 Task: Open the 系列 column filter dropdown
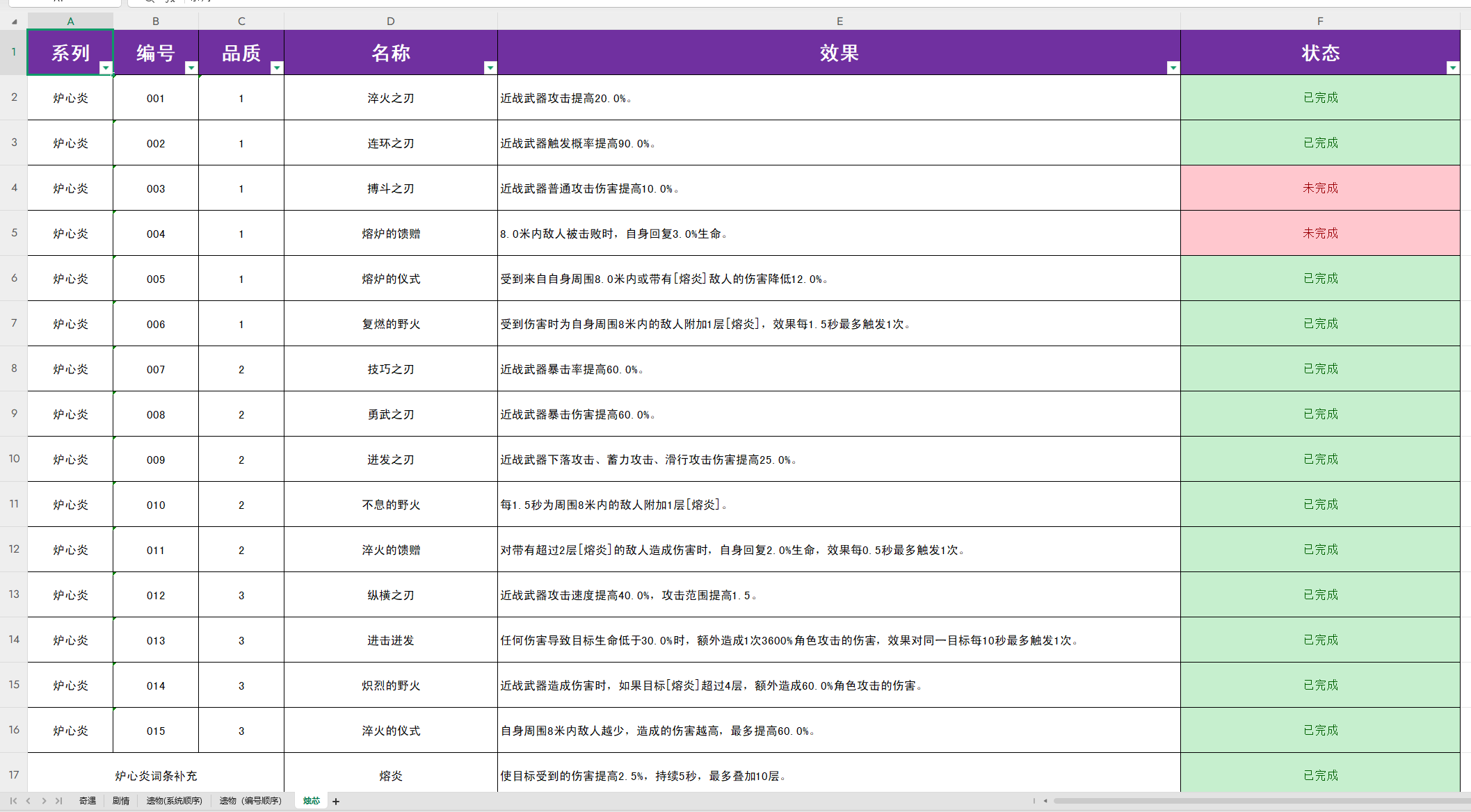106,67
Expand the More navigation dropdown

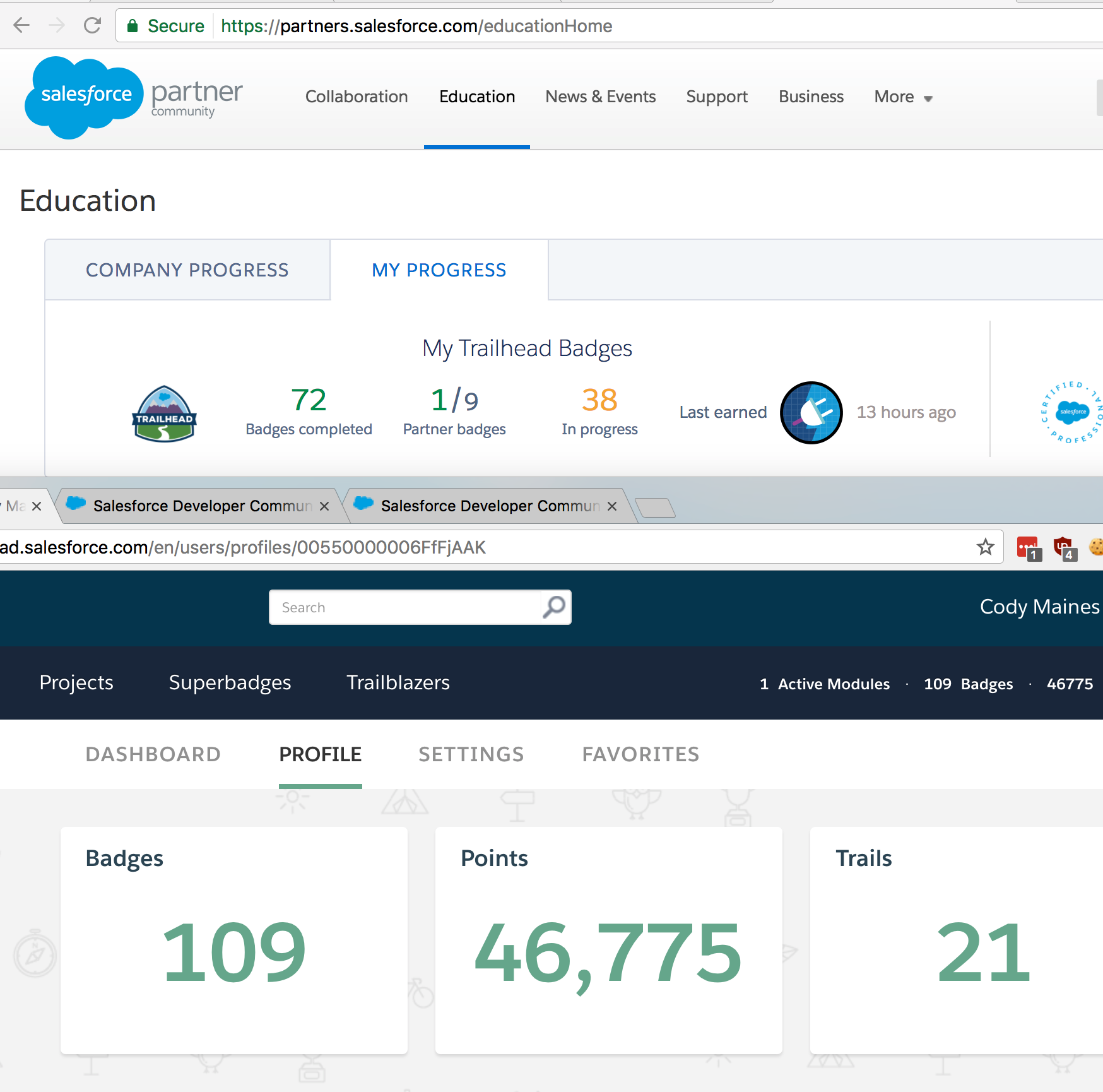tap(902, 97)
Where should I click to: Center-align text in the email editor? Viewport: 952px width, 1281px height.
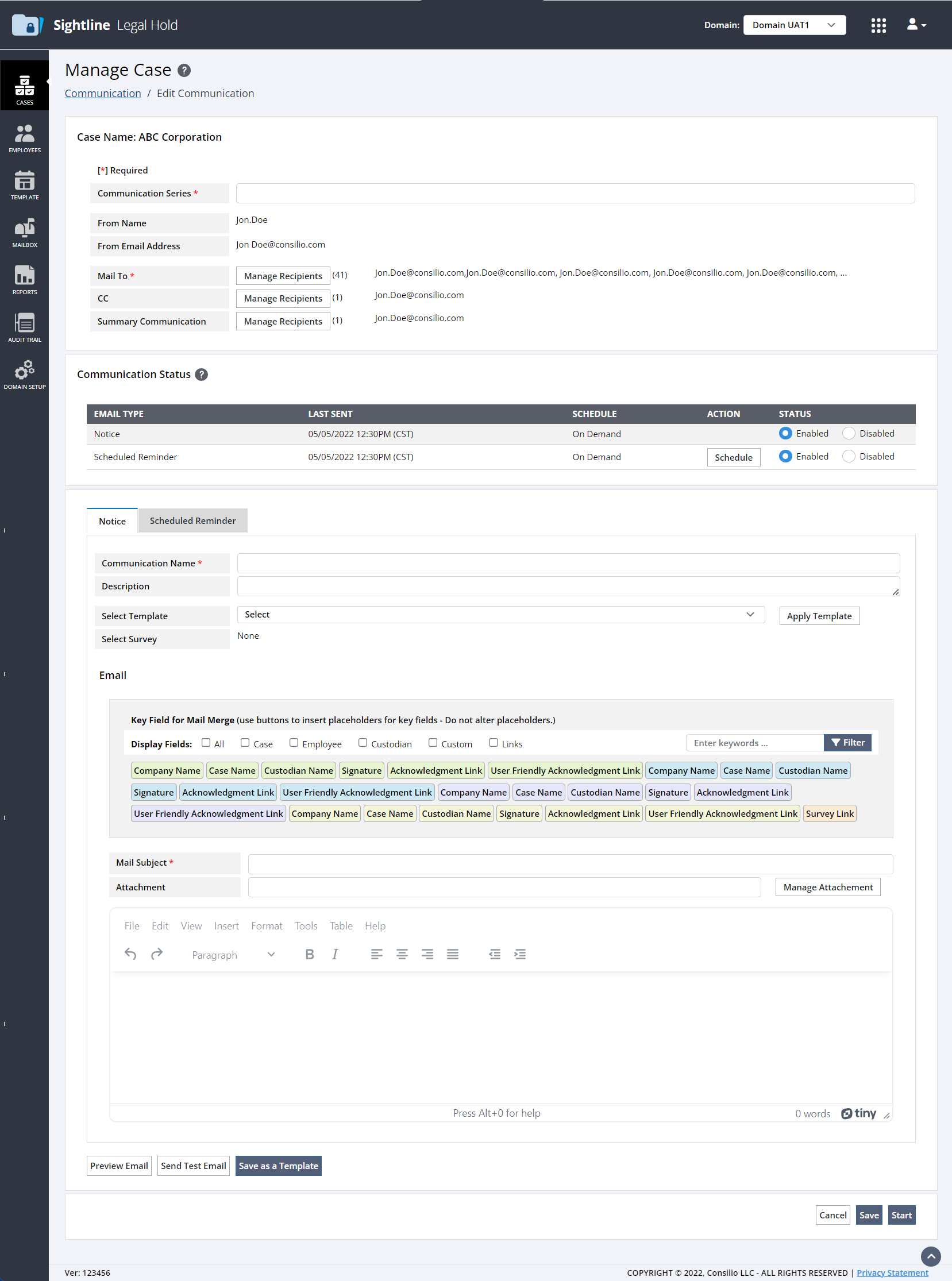pos(402,954)
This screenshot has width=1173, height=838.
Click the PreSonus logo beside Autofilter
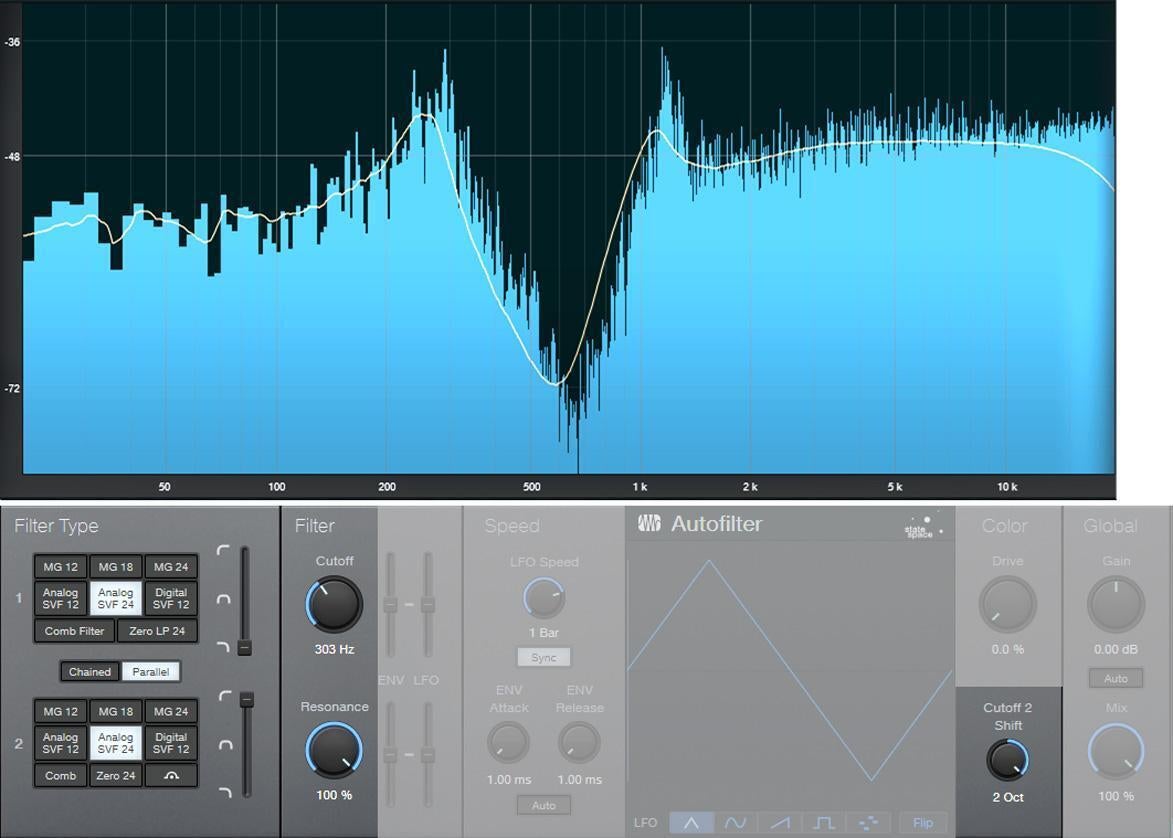point(649,524)
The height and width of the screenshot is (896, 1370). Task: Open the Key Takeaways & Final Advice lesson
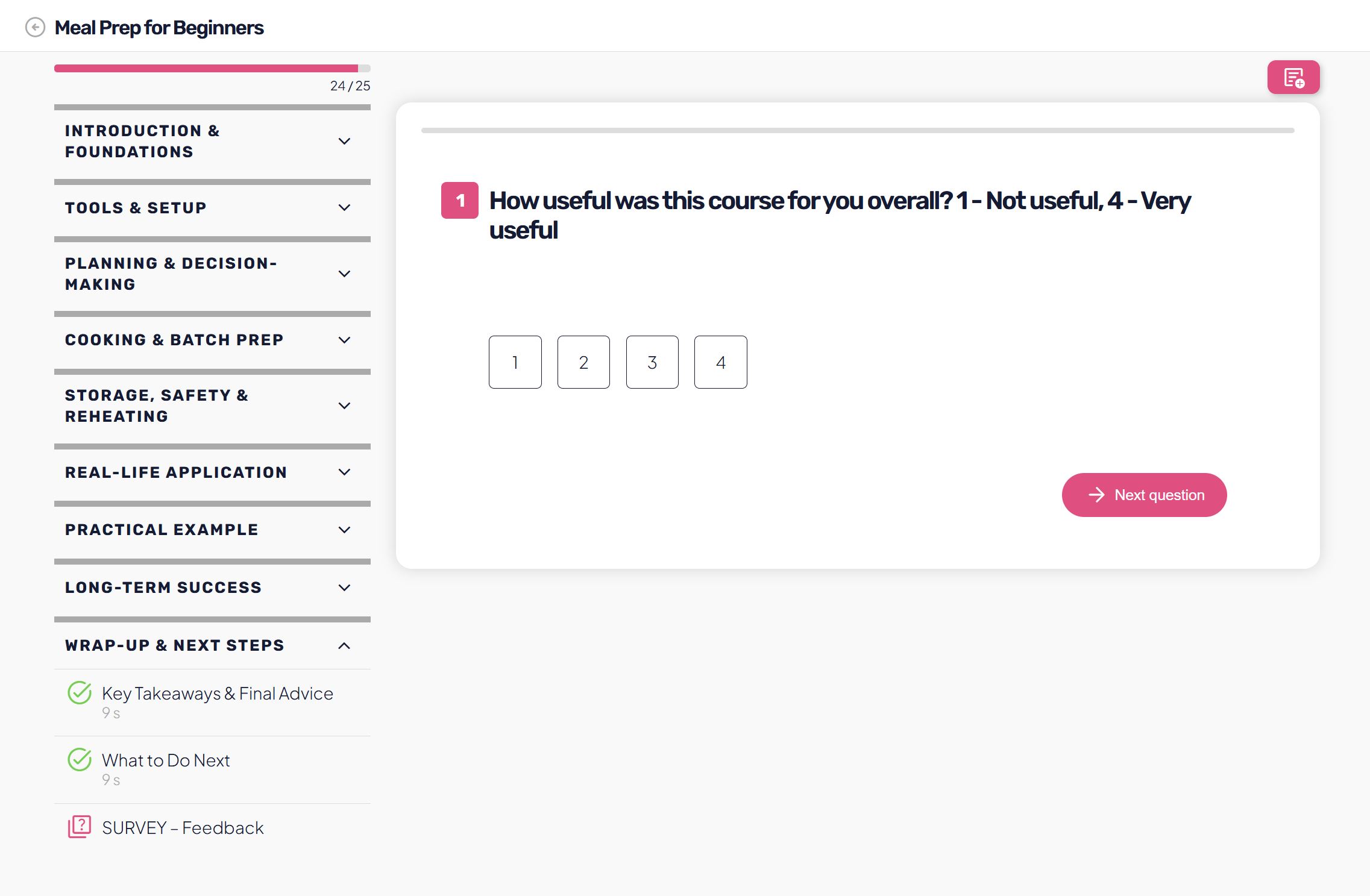(x=217, y=694)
_ _ _ _
• REQUIRED WORK
Rewrite all the rows above with "dropdown" replaced by "menu" wherever it occurs, changing nothing else, and leave the pictures out.

• REPLY
 Task: Open the 系列 column filter menu
106,67
Expand the More navigation menu

tap(902, 97)
Where should I click to: Center-align text in the email editor? Viewport: 952px width, 1281px height.
pos(402,954)
This screenshot has width=1173, height=838.
Click the PreSonus logo beside Autofilter
point(649,524)
The height and width of the screenshot is (896, 1370). Task: Open the Key Takeaways & Final Advice lesson
(x=217, y=694)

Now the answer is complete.